** Start Supplied text **

On July 26, Yellow’s board met and decided that there was no viable path forward and the company would liquidate. See id. That same day, Yellow’s advisors began working to prepare for a bankruptcy filing. See id. Yellow planned to shut down and lay off union employees on Sunday, July 30, because that was the day the fewest employees would be on Yellow’s properties. See id. Yellow implemented a plan that distinguished critical shipments from other shipments, so that it delivered critical shipments through July 29; and coordinated and planned to move other shipments as far as possible between July 26 and July 29. Yellow understood that once shipments moved as far as possible on July 29, the shipments would stop, because Yellow wanted to have everyone out of its terminals by noon on July 30, 2023. See id. The record reflects that from July 26 to July 30, Yellow’s human resources and legal teams worked around the clock planning for the shutdown. On July 30, at 12:00 p.m. Eastern, Yellow ordered the 22,000 union employees laid off. That same afternoon, WARN notices were transmitted to every affected local union; individualized notices were mailed to every affected union employee the next morning. The WARN notices stated, in relevant part:
The Company was not able to provide earlier notice of the Shut Down as it qualifies under the “unforeseeable business circumstances,” “faltering company,” and “liquidating fiduciary” exceptions set forth in the WARN Act. The Company expects all layoffs and location closures relating to the Shut Down to be permanent. The Company had hoped to complete one or more transactions and secure funds and business to prevent the closing of these locations but was unable to do so. These circumstances were not reasonably foreseeable at the time notice would have otherwise been required and notice is further excused because the business is being liquidated.

** End Supplied text **
** Start Provided material **

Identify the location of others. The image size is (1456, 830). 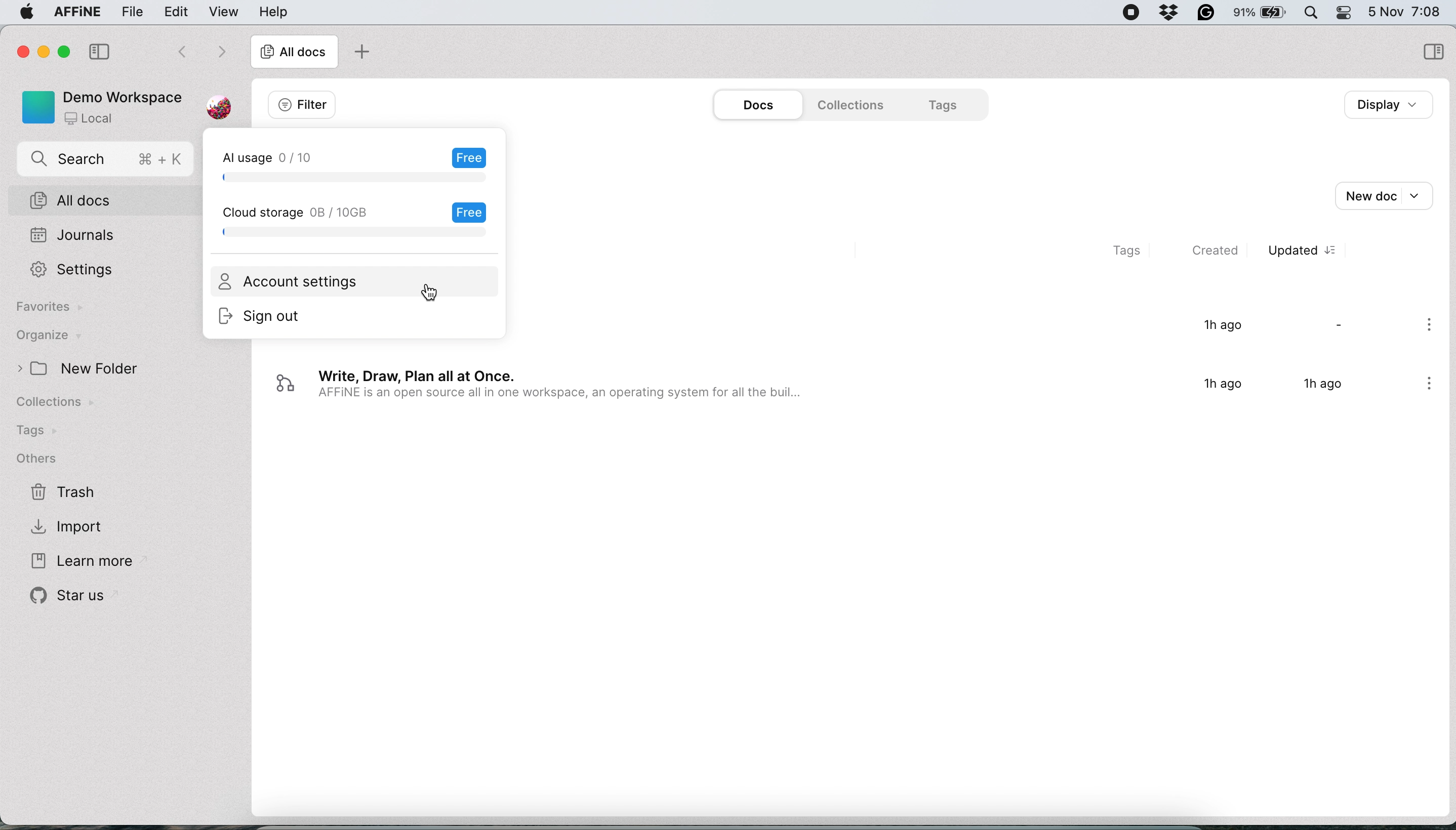
(46, 458).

** End Provided material **

* Required work: Copy out the passage above on Yellow's shutdown and its WARN notices, in full and word for word.

* Reply:
On July 26, Yellow’s board met and decided that there was no viable path forward and the company would liquidate. See id. That same day, Yellow’s advisors began working to prepare for a bankruptcy filing. See id. Yellow planned to shut down and lay off union employees on Sunday, July 30, because that was the day the fewest employees would be on Yellow’s properties. See id. Yellow implemented a plan that distinguished critical shipments from other shipments, so that it delivered critical shipments through July 29; and coordinated and planned to move other shipments as far as possible between July 26 and July 29. Yellow understood that once shipments moved as far as possible on July 29, the shipments would stop, because Yellow wanted to have everyone out of its terminals by noon on July 30, 2023. See id. The record reflects that from July 26 to July 30, Yellow’s human resources and legal teams worked around the clock planning for the shutdown. On July 30, at 12:00 p.m. Eastern, Yellow ordered the 22,000 union employees laid off. That same afternoon, WARN notices were transmitted to every affected local union; individualized notices were mailed to every affected union employee the next morning. The WARN notices stated, in relevant part:
The Company was not able to provide earlier notice of the Shut Down as it qualifies under the “unforeseeable business circumstances,” “faltering company,” and “liquidating fiduciary” exceptions set forth in the WARN Act. The Company expects all layoffs and location closures relating to the Shut Down to be permanent. The Company had hoped to complete one or more transactions and secure funds and business to prevent the closing of these locations but was unable to do so. These circumstances were not reasonably foreseeable at the time notice would have otherwise been required and notice is further excused because the business is being liquidated.